Tarif parkir liar makin variatif. Mobil bisa dikenai dua puluh ribu, motor kadang sampai sepuluh ribu. Karcisnya bukan dari mesin, tapi dari kertas sobekan. Kalau ditanya, jawabannya selalu sama, ini tarif kendaraan besar.
Pemda Yogyakarta lewat Perwali sudah tetapkan tarif e-parking. Mobil lima ribu untuk dua jam pertama. Tapi realitanya, parkir liar lebih strategis. Mesin e-parking kalah start dari manusia yang nyegat pintu masuk Malioboro.
Dishub Kota Jogja sudah pasang mesin e-parking dan promosiin Trans Jogja.
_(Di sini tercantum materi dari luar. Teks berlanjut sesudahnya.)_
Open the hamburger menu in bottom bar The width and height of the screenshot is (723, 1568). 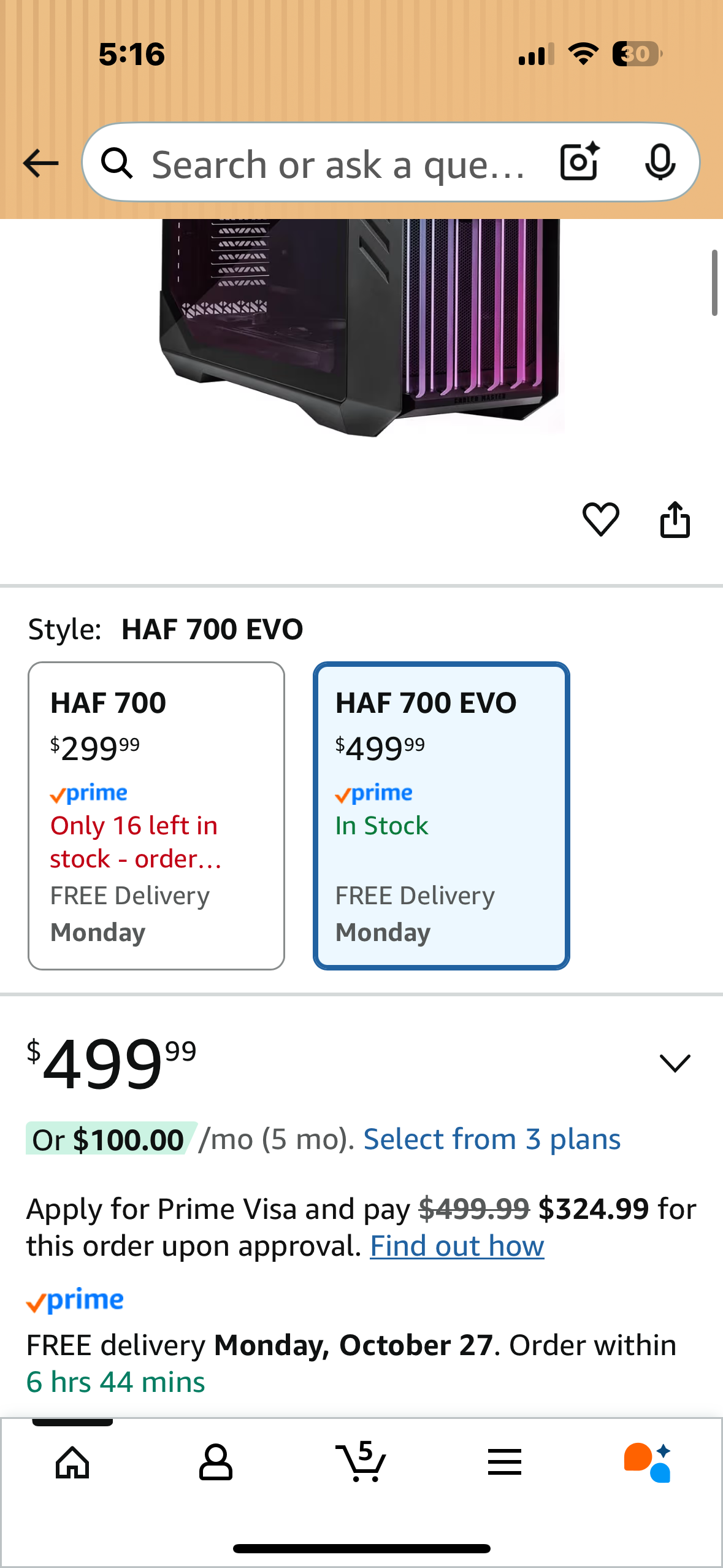point(504,1463)
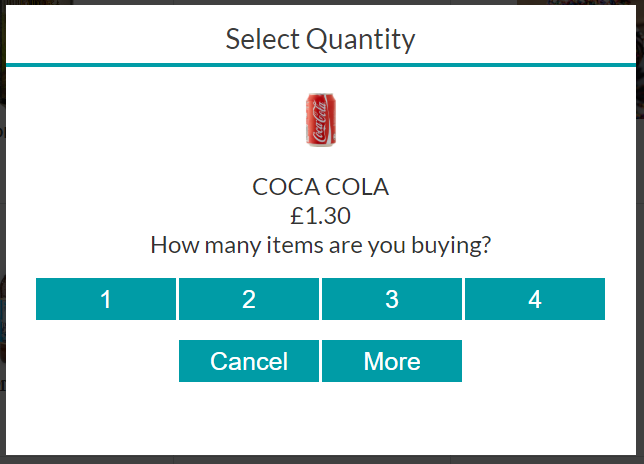Image resolution: width=644 pixels, height=464 pixels.
Task: Pick 3 items to buy
Action: [x=392, y=299]

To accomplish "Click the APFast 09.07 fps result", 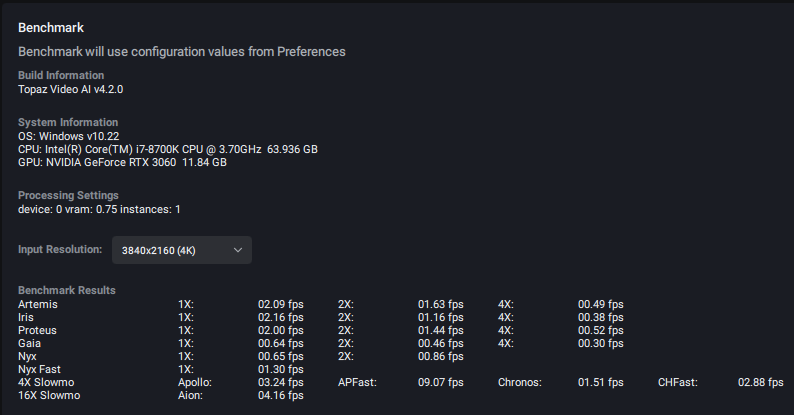I will tap(440, 382).
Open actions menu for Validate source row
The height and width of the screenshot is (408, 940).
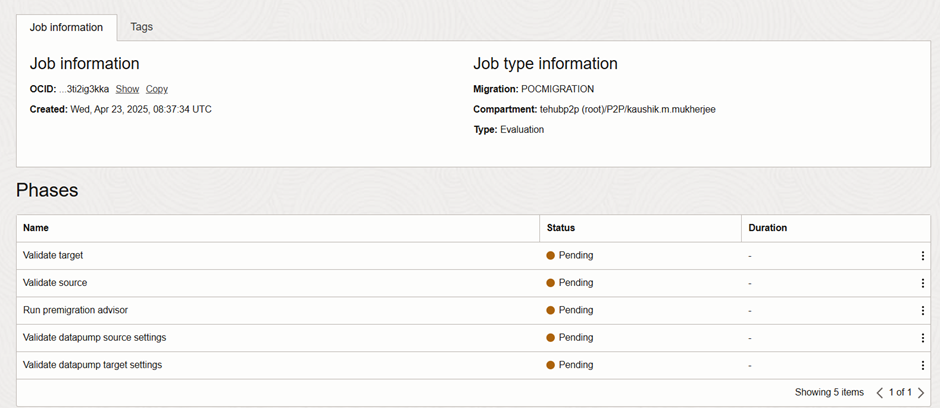pos(922,283)
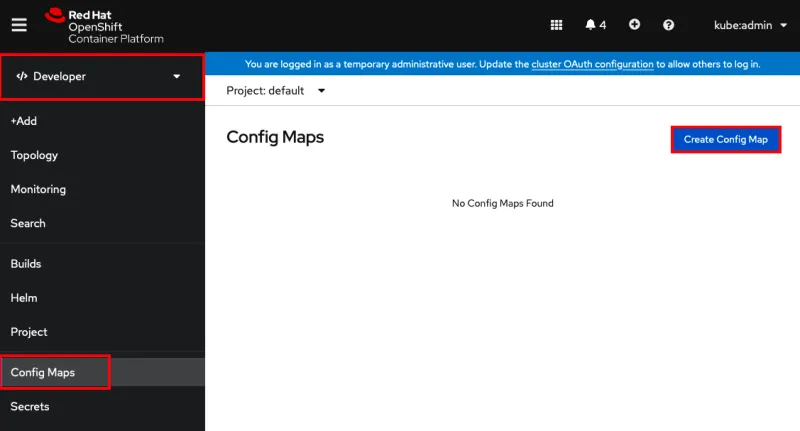The image size is (800, 431).
Task: Select Project in the sidebar
Action: [29, 332]
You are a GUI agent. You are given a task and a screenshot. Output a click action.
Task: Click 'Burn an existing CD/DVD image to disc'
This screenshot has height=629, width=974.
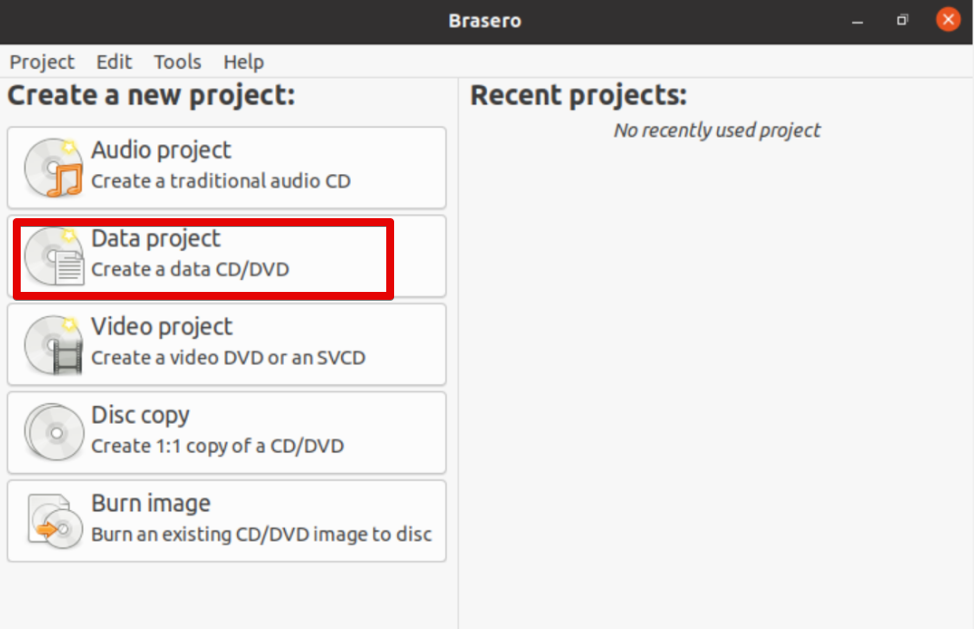pyautogui.click(x=261, y=534)
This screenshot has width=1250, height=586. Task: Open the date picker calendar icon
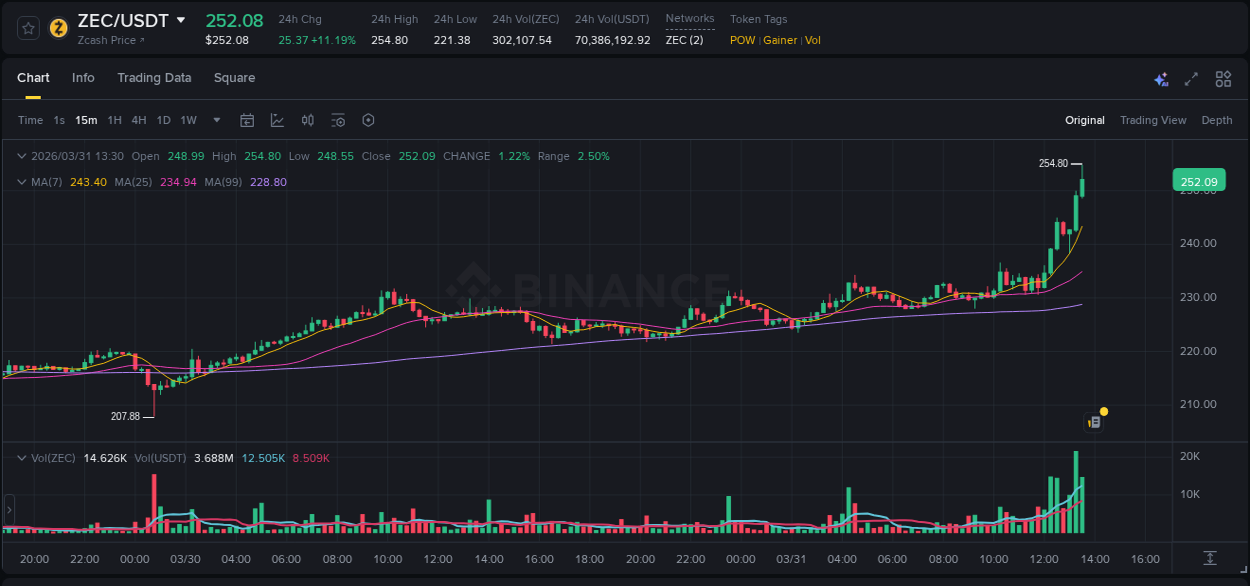pyautogui.click(x=247, y=119)
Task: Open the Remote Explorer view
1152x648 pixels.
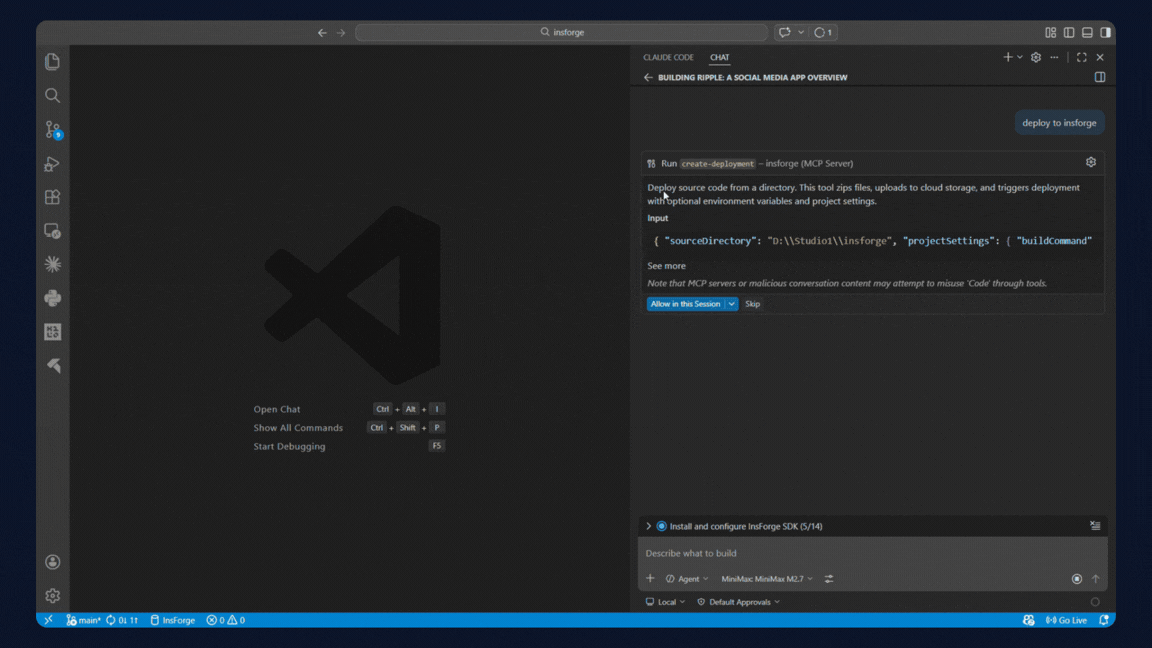Action: (52, 231)
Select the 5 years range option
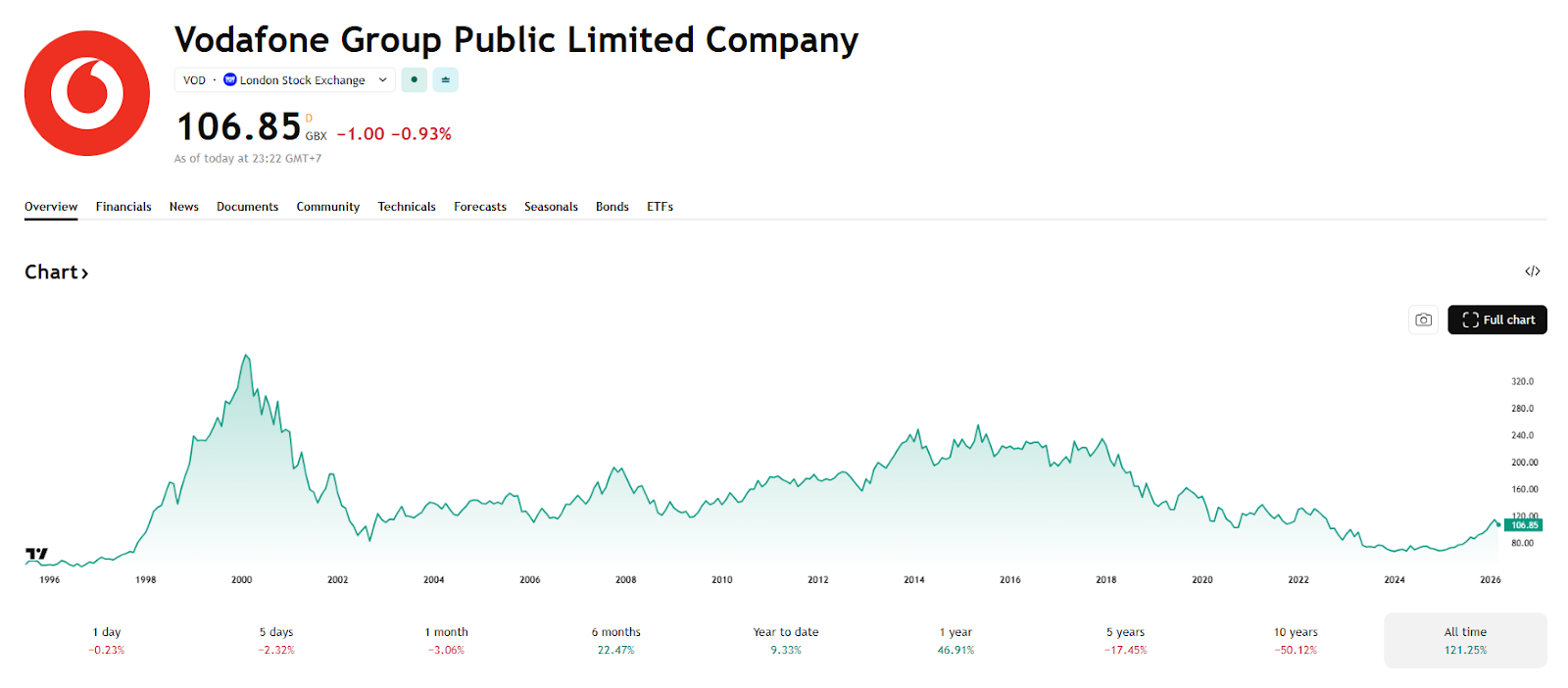 click(1125, 640)
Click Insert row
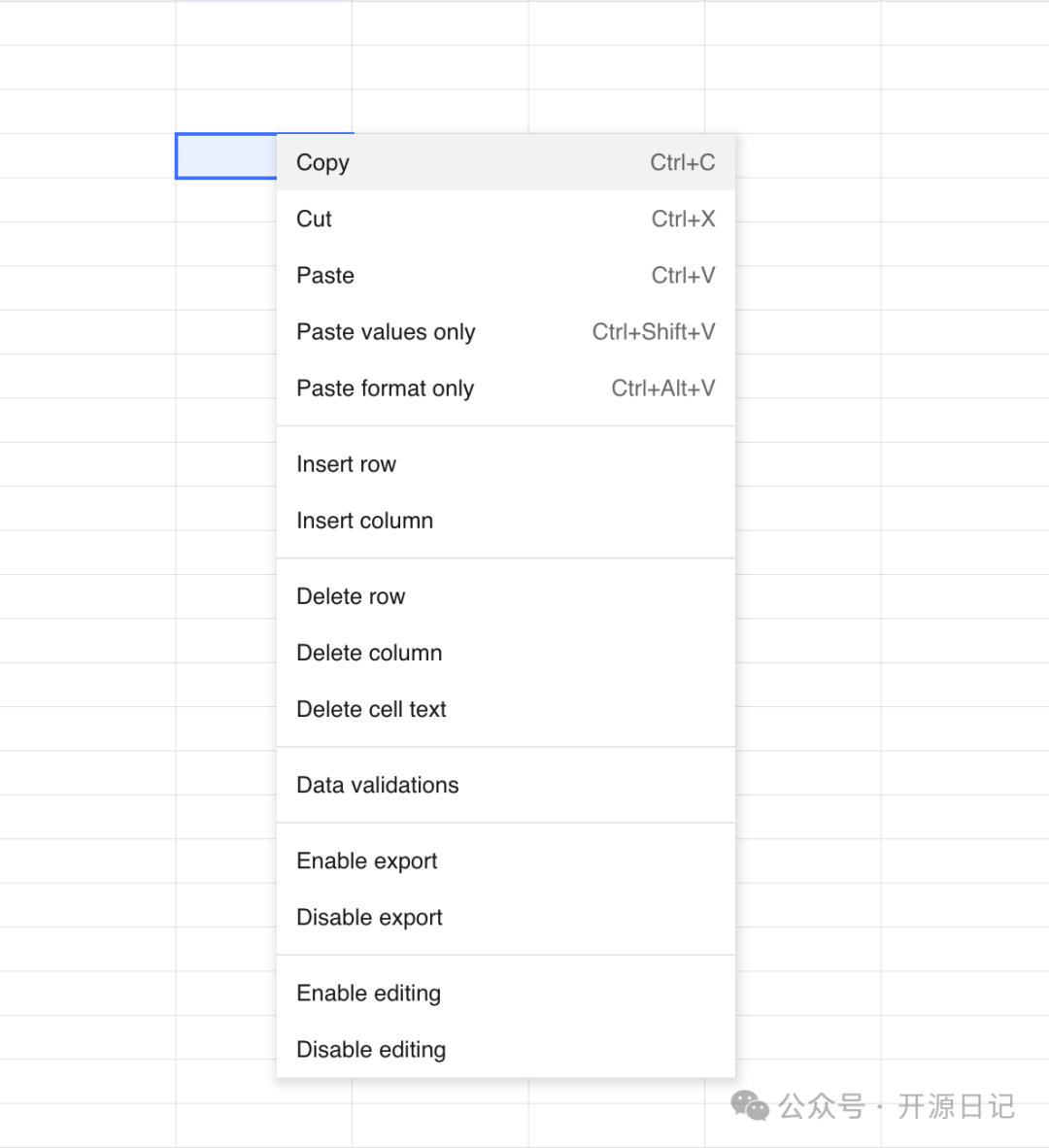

Tapi selama parkir liar lebih dekat dari ATM terdekat, wisatawan tetap pilih bayar cepat ke tukang parkir tembakan.
Warga sadar ini ilegal, tapi juga sadar harus realistis. Parkir resmi ada di TKP Senopati, tapi harus jalan tujuh ratus lima puluh meter. Parkir liar ada di depan mata. Mungkin sistem transportasi kita kalah logika dari satu lembar uang merah.
Retribusi parkir resmi bocor sampai tiga puluh persen. Uang yang harusnya masuk kas daerah malah masuk kantong siapa saja yang punya rompi dan peluit. Polresta Jogja katanya menyelidiki, tapi petugas di lapangan sering hilang jejak.
Solusinya bukan sekadar mesin. Butuh pengawasan nyata dan penataan zona parkir. Bukan cuma pasang papan larangan. Kalau tidak, Malioboro akan terus jadi lahan parkir liar dengan tarif suka-suka dan sistem kejujuran paksa.